> **WORK TO BE COMPLETED**: Output the lines below exactly, please, from the first line until the line with "You are a computer-use agent. Screen dimensions: 762x593", counting both.

### INPUT MATERIAL ###

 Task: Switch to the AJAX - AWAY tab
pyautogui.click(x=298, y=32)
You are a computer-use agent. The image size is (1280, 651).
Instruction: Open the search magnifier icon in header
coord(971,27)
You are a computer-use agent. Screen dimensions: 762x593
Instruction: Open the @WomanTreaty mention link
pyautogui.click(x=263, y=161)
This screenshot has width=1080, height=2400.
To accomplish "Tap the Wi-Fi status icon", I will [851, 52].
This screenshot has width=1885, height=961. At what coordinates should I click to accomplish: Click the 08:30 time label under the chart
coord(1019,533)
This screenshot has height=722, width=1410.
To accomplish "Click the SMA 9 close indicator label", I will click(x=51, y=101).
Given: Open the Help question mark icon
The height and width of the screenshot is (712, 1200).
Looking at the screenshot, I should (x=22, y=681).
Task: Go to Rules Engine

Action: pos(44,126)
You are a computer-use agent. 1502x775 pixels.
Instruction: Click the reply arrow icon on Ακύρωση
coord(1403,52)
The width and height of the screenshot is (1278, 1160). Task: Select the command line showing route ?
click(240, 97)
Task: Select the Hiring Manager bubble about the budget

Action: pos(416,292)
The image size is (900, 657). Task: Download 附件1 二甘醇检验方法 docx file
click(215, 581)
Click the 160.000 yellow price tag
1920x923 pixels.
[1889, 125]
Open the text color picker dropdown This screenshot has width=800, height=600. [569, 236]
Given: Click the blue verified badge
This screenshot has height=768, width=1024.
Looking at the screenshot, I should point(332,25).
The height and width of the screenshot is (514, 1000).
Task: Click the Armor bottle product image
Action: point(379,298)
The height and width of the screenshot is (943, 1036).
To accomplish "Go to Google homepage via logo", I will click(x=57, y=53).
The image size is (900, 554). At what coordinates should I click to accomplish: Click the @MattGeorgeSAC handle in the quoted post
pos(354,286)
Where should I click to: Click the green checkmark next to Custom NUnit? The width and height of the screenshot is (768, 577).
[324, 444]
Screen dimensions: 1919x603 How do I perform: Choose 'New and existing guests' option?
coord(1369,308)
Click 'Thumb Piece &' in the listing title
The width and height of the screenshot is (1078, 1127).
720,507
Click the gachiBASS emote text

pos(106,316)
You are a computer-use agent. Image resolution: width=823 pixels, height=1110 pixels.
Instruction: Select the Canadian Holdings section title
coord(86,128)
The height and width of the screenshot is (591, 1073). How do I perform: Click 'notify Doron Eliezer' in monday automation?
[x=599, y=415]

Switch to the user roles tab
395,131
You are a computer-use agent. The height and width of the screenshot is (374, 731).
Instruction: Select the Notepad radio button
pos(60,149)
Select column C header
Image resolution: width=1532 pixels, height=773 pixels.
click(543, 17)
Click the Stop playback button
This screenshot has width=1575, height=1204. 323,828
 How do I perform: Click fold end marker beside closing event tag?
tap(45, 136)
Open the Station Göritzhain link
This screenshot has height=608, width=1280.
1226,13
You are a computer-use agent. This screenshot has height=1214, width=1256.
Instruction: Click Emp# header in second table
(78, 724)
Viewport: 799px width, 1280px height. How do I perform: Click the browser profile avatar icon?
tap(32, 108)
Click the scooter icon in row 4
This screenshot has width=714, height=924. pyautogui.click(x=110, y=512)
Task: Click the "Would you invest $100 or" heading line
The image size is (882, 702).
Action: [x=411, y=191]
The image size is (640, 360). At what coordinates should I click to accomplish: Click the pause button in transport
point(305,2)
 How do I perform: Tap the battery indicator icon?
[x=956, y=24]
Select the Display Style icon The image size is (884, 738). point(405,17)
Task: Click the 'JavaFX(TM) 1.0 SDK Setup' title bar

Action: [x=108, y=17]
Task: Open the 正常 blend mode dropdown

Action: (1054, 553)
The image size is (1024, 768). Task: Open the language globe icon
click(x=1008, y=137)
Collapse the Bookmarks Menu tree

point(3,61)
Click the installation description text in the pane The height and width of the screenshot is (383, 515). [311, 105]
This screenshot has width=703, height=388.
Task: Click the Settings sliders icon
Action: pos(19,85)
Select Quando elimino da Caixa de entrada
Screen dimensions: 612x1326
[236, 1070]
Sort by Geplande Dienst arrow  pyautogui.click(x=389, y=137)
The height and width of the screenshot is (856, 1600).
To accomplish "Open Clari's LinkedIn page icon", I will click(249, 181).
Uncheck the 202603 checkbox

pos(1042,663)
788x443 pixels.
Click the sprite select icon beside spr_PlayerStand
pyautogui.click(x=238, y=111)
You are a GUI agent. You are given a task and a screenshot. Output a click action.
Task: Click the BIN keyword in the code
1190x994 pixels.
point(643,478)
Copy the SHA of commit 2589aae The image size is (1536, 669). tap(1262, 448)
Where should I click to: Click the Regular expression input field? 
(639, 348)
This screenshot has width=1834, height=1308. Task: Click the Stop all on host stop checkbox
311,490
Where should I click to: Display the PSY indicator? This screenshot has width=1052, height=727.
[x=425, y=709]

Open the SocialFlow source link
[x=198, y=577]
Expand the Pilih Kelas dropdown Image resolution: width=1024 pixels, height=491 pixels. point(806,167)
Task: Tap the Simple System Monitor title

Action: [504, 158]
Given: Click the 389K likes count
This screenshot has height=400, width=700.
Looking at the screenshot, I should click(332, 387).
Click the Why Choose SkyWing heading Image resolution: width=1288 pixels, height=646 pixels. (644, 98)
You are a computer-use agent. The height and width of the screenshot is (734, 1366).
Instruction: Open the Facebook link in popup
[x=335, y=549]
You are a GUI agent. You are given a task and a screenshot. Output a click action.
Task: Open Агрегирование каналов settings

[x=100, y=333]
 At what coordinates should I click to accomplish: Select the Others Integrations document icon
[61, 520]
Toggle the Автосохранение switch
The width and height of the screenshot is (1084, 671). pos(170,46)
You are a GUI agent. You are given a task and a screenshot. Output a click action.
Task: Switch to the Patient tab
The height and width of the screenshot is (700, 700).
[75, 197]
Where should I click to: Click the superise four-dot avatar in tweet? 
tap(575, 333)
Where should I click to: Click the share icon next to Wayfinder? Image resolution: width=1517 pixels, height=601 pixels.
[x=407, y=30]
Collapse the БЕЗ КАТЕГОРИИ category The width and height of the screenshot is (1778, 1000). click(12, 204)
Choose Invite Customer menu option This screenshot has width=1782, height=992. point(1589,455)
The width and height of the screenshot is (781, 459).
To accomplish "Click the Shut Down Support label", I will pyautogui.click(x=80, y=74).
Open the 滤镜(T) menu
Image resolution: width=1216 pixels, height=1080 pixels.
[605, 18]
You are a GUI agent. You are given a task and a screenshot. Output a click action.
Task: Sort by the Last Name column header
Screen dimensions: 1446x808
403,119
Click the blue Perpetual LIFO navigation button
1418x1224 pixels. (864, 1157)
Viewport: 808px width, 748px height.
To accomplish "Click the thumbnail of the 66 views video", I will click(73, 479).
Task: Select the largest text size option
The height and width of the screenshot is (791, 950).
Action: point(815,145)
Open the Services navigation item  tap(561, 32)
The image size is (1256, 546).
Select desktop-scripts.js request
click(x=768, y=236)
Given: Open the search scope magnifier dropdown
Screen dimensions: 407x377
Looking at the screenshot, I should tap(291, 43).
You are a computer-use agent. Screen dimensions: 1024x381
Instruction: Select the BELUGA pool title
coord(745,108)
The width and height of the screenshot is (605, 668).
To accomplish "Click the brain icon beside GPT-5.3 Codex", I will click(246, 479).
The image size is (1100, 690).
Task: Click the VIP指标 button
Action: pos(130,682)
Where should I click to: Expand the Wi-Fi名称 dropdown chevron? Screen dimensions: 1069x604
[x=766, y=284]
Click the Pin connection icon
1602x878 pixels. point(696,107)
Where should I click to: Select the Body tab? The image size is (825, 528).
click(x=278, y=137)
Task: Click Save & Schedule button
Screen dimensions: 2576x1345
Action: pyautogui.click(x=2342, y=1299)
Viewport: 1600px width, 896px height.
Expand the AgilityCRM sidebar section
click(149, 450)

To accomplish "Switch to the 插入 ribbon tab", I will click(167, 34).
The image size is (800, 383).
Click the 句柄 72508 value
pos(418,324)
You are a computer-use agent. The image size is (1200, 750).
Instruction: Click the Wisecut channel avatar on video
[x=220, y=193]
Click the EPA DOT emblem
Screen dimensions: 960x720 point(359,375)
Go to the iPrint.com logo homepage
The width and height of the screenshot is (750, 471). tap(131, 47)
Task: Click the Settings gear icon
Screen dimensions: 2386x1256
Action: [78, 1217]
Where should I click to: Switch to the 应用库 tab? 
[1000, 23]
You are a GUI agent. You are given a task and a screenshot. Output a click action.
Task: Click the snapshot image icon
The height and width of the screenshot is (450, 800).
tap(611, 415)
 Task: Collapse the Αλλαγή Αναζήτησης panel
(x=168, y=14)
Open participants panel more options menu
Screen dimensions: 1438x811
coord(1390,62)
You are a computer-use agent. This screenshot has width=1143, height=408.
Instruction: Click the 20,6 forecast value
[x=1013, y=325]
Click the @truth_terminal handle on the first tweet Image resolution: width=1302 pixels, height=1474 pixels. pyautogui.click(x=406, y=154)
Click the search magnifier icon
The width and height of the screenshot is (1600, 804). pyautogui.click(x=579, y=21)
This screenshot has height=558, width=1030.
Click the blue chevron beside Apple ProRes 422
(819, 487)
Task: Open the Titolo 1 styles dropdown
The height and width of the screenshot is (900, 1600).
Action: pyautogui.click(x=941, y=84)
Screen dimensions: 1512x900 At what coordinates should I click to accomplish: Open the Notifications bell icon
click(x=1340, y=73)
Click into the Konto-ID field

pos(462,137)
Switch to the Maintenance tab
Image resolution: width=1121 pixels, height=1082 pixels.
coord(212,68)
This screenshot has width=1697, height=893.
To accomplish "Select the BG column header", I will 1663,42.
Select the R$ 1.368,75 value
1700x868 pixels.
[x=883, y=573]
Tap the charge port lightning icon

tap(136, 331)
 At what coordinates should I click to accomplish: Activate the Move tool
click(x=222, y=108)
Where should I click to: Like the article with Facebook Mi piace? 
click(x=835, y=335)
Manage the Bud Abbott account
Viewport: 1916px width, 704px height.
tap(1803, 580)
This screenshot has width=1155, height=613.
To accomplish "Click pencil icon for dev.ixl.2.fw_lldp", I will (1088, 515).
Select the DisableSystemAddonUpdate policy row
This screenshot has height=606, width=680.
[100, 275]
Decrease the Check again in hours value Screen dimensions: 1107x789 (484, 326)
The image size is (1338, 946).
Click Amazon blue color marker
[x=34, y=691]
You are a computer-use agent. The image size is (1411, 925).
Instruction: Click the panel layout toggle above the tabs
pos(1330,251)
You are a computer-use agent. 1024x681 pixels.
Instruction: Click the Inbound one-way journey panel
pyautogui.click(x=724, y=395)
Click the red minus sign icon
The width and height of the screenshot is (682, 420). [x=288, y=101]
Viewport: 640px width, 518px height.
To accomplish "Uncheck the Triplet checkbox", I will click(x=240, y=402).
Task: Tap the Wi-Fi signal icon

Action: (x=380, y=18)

###

> **OUTPUT FOR THIS TASK**:
 Task: Switch to the AJAX - AWAY tab
pyautogui.click(x=298, y=32)
You are a computer-use agent. The image size is (1280, 651).
Instruction: Open the search magnifier icon in header
coord(971,27)
You are a computer-use agent. Screen dimensions: 762x593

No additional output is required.